* **Text to read**:
+--

By Tim Anderson, Japaneasy

The second recipe from Tim Anderson is Chicken and Spring Onion Yakitori. In his book, he made his own sauce, but I cheated and bought pre-made Yakitori to make the meal even faster. These went down a treat with the little ones, especially the one which is obsessed with soy sauce. It has been requested again, so that’s a thumbs up.

Take 4 chicken thighs and halves them and then quarter them, place them on skewers with the spring onion pieces and glaze with yakitori sauce. Grill for 10-15 minutes, regularly reglazng with the sauce. Serve with rice and garnish with sesame seeds.

Ingredients

  • 4 chicken thighs
  • 8 spring onions
  • to garnish toasted sesame seeds
  • 100-120ml Yakitori sauce

Step by Step Instructions

Step 1

Cut the chicken thighs in half lengthways, then cut each half into 4 pieces. Cut the spring onions into chunks the same width as the chicken pieces, then thread the chicken and the spring onions on to skewers, alternating spring onion, chicken, spring onion, chicken etc. Wrap the ends of the skewers in foil.

+--

* **Written problem 1**: Turn the listing, from its start down to the line containing "[x=419, y=461]", into a Markdown table with the columns Row and Line, leaving out blank lines.

+--

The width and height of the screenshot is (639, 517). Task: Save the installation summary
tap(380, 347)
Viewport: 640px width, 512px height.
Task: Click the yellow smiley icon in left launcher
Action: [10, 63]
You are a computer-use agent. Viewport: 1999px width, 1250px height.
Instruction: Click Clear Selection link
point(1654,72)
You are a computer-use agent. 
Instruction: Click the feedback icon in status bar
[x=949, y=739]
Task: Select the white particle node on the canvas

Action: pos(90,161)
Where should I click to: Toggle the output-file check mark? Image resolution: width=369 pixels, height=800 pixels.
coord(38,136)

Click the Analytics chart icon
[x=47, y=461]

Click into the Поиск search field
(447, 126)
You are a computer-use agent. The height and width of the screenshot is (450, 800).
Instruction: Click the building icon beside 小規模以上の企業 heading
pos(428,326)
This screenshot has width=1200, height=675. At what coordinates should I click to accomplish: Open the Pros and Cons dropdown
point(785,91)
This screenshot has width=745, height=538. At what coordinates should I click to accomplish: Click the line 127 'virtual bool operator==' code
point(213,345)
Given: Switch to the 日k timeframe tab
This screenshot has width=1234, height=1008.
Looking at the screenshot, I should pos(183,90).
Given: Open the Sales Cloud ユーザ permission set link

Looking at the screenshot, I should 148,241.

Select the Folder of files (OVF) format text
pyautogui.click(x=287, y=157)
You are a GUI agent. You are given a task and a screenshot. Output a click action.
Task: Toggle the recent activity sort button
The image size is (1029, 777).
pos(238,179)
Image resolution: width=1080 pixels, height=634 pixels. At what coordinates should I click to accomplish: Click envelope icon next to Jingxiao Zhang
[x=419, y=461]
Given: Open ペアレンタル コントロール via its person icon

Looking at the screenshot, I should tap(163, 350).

+--

* **Written problem 2**:
Answer from the yakitori recipe:
(a) How many chicken thighs does the ingredient list call for?
(b) For how long are the skewers grilled?
(c) What gets wrapped in foil in Step 1?

* **Full answer 1**:
| Row | Line |
|---|---|
| 1 | The width and height of the screenshot is (639, 517). Task: Save the installation summary |
| 2 | tap(380, 347) |
| 3 | Viewport: 640px width, 512px height. |
| 4 | Task: Click the yellow smiley icon in left launcher |
| 5 | Action: [10, 63] |
| 6 | You are a computer-use agent. Viewport: 1999px width, 1250px height. |
| 7 | Instruction: Click Clear Selection link |
| 8 | point(1654,72) |
| 9 | You are a computer-use agent.  |
| 10 | Instruction: Click the feedback icon in status bar |
| 11 | [x=949, y=739] |
| 12 | Task: Select the white particle node on the canvas |
| 13 | Action: pos(90,161) |
| 14 | Where should I click to: Toggle the output-file check mark? Image resolution: width=369 pixels, height=800 pixels. |
| 15 | coord(38,136) |
| 16 | Click the Analytics chart icon |
| 17 | [x=47, y=461] |
| 18 | Click into the Поиск search field |
| 19 | (447, 126) |
| 20 | You are a computer-use agent. The height and width of the screenshot is (450, 800). |
| 21 | Instruction: Click the building icon beside 小規模以上の企業 heading |
| 22 | pos(428,326) |
| 23 | This screenshot has width=1200, height=675. At what coordinates should I click to accomplish: Open the Pros and Cons dropdown |
| 24 | point(785,91) |
| 25 | This screenshot has width=745, height=538. At what coordinates should I click to accomplish: Click the line 127 'virtual bool operator==' code |
| 26 | point(213,345) |
| 27 | Given: Switch to the 日k timeframe tab |
| 28 | This screenshot has width=1234, height=1008. |
| 29 | Looking at the screenshot, I should pos(183,90). |
| 30 | Given: Open the Sales Cloud ユーザ permission set link |
| 31 | Looking at the screenshot, I should 148,241. |
| 32 | Select the Folder of files (OVF) format text |
| 33 | pyautogui.click(x=287, y=157) |
| 34 | You are a GUI agent. You are given a task and a screenshot. Output a click action. |
| 35 | Task: Toggle the recent activity sort button |
| 36 | The image size is (1029, 777). |
| 37 | pos(238,179) |
| 38 | Image resolution: width=1080 pixels, height=634 pixels. At what coordinates should I click to accomplish: Click envelope icon next to Jingxiao Zhang |
| 39 | [x=419, y=461] |

* **Full answer 2**:
(a) 4 chicken thighs
(b) 10-15 minutes
(c) The ends of the skewers